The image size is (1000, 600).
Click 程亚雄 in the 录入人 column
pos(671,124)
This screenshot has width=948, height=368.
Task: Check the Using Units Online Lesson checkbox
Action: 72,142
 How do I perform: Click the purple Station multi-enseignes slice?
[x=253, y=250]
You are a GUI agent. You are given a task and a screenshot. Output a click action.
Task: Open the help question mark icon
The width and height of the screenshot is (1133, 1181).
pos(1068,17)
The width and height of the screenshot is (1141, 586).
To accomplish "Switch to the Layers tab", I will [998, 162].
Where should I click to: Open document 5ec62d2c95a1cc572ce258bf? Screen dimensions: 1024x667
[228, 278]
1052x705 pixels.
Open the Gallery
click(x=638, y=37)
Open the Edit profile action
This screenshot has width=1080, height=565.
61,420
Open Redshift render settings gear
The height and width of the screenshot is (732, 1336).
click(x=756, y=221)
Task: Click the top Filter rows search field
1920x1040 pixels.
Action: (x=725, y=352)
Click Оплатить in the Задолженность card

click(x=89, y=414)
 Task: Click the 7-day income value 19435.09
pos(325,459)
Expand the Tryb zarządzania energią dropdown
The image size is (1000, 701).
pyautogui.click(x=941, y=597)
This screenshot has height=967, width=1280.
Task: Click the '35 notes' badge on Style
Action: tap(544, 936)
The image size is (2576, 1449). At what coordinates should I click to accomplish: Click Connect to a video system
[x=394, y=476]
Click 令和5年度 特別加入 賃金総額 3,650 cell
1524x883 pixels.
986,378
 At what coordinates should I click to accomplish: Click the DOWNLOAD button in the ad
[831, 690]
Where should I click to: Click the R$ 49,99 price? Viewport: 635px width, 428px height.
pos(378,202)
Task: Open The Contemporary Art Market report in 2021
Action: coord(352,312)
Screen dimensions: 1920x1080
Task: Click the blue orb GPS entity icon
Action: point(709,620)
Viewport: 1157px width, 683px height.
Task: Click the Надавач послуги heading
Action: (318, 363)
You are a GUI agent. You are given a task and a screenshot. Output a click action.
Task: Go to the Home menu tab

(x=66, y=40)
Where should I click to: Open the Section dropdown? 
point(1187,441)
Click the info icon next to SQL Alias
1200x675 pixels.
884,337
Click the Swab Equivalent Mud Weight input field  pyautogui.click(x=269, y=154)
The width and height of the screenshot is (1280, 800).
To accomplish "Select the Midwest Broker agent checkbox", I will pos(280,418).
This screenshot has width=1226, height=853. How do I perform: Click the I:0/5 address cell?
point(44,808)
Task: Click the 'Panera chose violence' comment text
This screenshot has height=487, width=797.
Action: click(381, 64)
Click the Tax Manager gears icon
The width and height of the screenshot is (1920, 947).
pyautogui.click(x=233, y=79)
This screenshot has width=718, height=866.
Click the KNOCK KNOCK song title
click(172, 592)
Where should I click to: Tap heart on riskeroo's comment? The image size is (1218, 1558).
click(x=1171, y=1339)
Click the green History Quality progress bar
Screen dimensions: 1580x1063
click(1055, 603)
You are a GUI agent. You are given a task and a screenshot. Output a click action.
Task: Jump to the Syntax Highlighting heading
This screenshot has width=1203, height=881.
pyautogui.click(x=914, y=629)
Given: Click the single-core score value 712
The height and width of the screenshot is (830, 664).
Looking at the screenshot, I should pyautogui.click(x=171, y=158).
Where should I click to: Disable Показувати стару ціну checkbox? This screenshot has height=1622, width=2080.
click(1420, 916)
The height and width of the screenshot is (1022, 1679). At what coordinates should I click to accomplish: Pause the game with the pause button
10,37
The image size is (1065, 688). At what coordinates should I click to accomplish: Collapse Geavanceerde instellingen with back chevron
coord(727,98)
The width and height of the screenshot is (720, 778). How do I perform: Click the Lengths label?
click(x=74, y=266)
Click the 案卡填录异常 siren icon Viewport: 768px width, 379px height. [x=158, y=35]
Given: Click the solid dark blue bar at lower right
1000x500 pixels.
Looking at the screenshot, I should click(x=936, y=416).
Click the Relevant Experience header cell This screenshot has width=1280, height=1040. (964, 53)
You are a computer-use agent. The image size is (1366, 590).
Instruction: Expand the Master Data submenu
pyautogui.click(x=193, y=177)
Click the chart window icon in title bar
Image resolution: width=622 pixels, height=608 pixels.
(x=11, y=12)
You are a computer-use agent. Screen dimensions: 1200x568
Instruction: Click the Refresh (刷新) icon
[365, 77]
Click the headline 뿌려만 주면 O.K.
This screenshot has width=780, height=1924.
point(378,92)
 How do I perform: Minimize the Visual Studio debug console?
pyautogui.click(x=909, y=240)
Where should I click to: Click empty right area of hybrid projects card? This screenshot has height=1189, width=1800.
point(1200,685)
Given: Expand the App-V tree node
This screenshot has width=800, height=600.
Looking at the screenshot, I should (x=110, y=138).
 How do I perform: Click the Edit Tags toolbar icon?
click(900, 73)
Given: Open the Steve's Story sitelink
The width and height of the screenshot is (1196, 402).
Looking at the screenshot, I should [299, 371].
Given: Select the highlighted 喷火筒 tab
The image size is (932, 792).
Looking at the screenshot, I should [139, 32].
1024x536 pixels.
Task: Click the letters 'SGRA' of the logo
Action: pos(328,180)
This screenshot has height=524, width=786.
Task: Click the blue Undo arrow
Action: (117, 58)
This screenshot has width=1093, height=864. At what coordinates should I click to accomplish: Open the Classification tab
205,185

● ● ● ● ● ● ●

**What is being asked**
Copy exactly the lines from the one with "Given: Open the Steve's Story sitelink" down to the last line of the records above, and leave out everything else.

**Solution**
Given: Open the Steve's Story sitelink
The width and height of the screenshot is (1196, 402).
Looking at the screenshot, I should [299, 371].
Given: Select the highlighted 喷火筒 tab
The image size is (932, 792).
Looking at the screenshot, I should [139, 32].
1024x536 pixels.
Task: Click the letters 'SGRA' of the logo
Action: pos(328,180)
This screenshot has height=524, width=786.
Task: Click the blue Undo arrow
Action: (117, 58)
This screenshot has width=1093, height=864. At what coordinates should I click to accomplish: Open the Classification tab
205,185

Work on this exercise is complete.